Does it become easier if I know that the start of the new active range will always be later in the container than the start of the old active range?
For the purposes of the question, assume the container is a vector.
You can use two sets for the last active range and another for the current active range. Use the set_difference algorithm to get the objects to be activated/deactivated.
What you need is a range_difference function. I though Boost.Range would provide something like this, but I didn't find anything in their doc (well, I didn't search very thoroughly...), so I rolled up my own.
The following function returns a pair of range, containing the result of the difference between the range denoted by (first1,last1) and the one denoted by (first2,last2). A pre-condition is that first1 must be positioned before or at the same position as first2.
template <typename InputIterator>
std::pair<
std::pair<InputIterator, InputIterator>,
std::pair<InputIterator, InputIterator> >
range_difference(InputIterator first1, InputIterator last1,
InputIterator first2, InputIterator last2)
{
typedef std::pair<InputIterator, InputIterator> Range;
InputIterator it;
// first1 must be <= first2
for (it = first1 ; it != last1 && it != first2 ; ++it);
Range left_range = std::make_pair(first1, it); // Left range
if (it == last1)
return std::make_pair(left_range, std::make_pair(first2, first2));
// it == first2
while (it != last1 && it != last2) ++it;
return std::make_pair(left_range, std::make_pair(it, last1)); // Right range
}
The result of the difference can be composed of two parts, if range2 is completely included into range1. You end up with a left range and a right range:
|_____________________|__________________|________________________|
first1 first2 last2 last1
In this case, the function returns (first1, first2),(last2, last1).
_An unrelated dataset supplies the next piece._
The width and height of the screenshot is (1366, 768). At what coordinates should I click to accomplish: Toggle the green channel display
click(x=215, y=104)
In this other configuration,
|_____________________| |________________________|
first1 last1 first2 last2
the function returns (first1, last1),(first2, first2). There are many other possible configurations. However, one important thing to know is that in the case where the right range is empty, it will be positioned at max(first2, last1). You'll see how this is necessary in the example.
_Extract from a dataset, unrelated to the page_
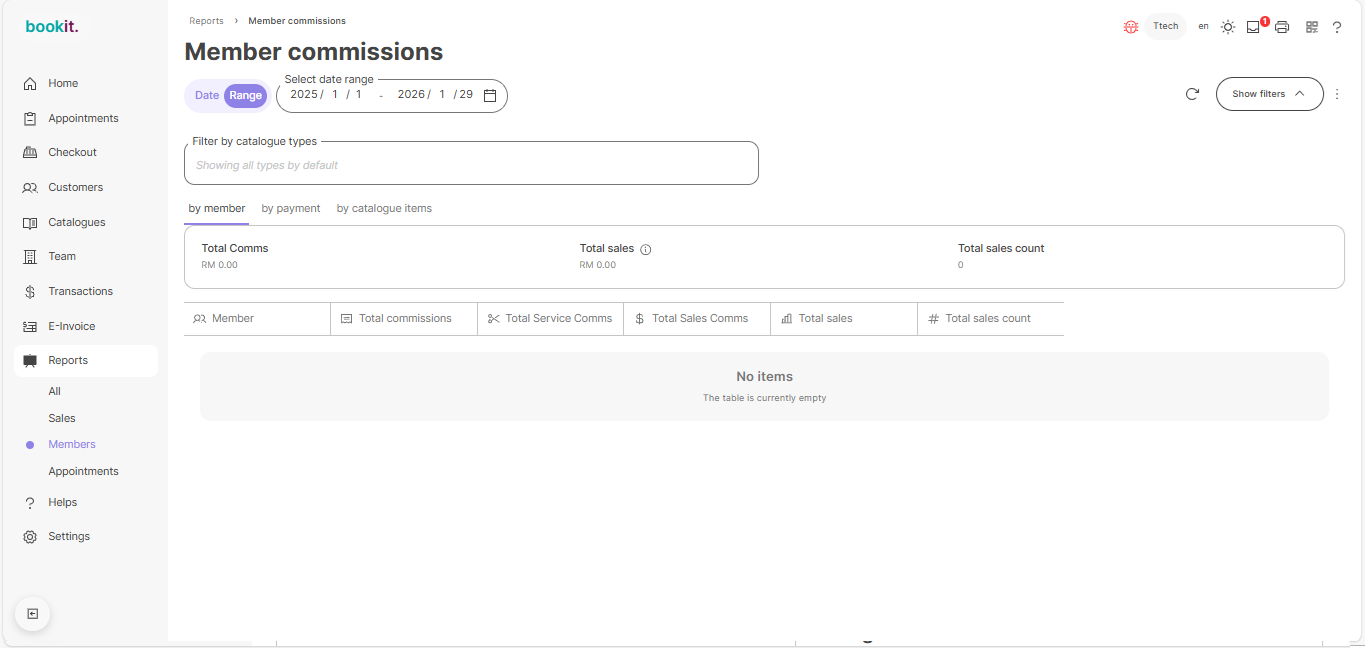Click the refresh report icon

[1192, 94]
Finally, if first1 and first2 are at the same position, the returned left range will be empty, i.d. (first1,first1).
Now, how can we use this function to solve your problem? Well that's rather easy for the "deactivate" range, but a little trickier for the "activate" one:
typedef std::vector<Activable>::iterator Iterator;
Iterator old_beg, old_end, new_beg, new_end; // Old and new ranges
typedef std::pair<Iterator, Iterator> Range;
typedef std::pair<Range, Range> SplitRange;
SplitRange deactivate = range_difference(old_beg, old_end, new_beg, new_end);
// Left range
for (Iterator it = deactivate.first.first;
it != deactivate.first.second;
++it)
it->deactivate();
// Right range
for (Iterator it = deactivate.second.first;
it != deactivate.second.second;
++it)
it->deactivate();
SplitRange activate =
range_difference(new_beg, new_end, new_beg, deactivate.second.first);
// Note the use of the previously returned right range -------^
for (Iterator it = activate.second.first;
it != activate.second.second;
++it)
it->activate();
And there you go. Maybe this solution is a little overkill to your problem, but I think the range_difference function could be useful in many place.
Here's a simple solution:
typedef std::pair<std::vector<T>::iterator, std::vector<T>::iterator> Range;
void Update(std::vector<T>& v, Range oldActive, Range newActive)
{
int op = 0;
for (std::vector<T>::iterator i = v.begin(), end = v.end(); i != end; ++i)
{
if (i == oldActive.first) op += 1;
if (i == oldActive.second) op -= 1;
if (i == newActive.first) op += 2;
if (i == newActive.second) op -= 2;
if (op == 1) i->Deactivate();
if (op == 2) i->Activate();
}
}
This deliberately puts simplicity before efficiency as a starting point, since it scans the entire vector; on the other hand it's single pass and does no copying.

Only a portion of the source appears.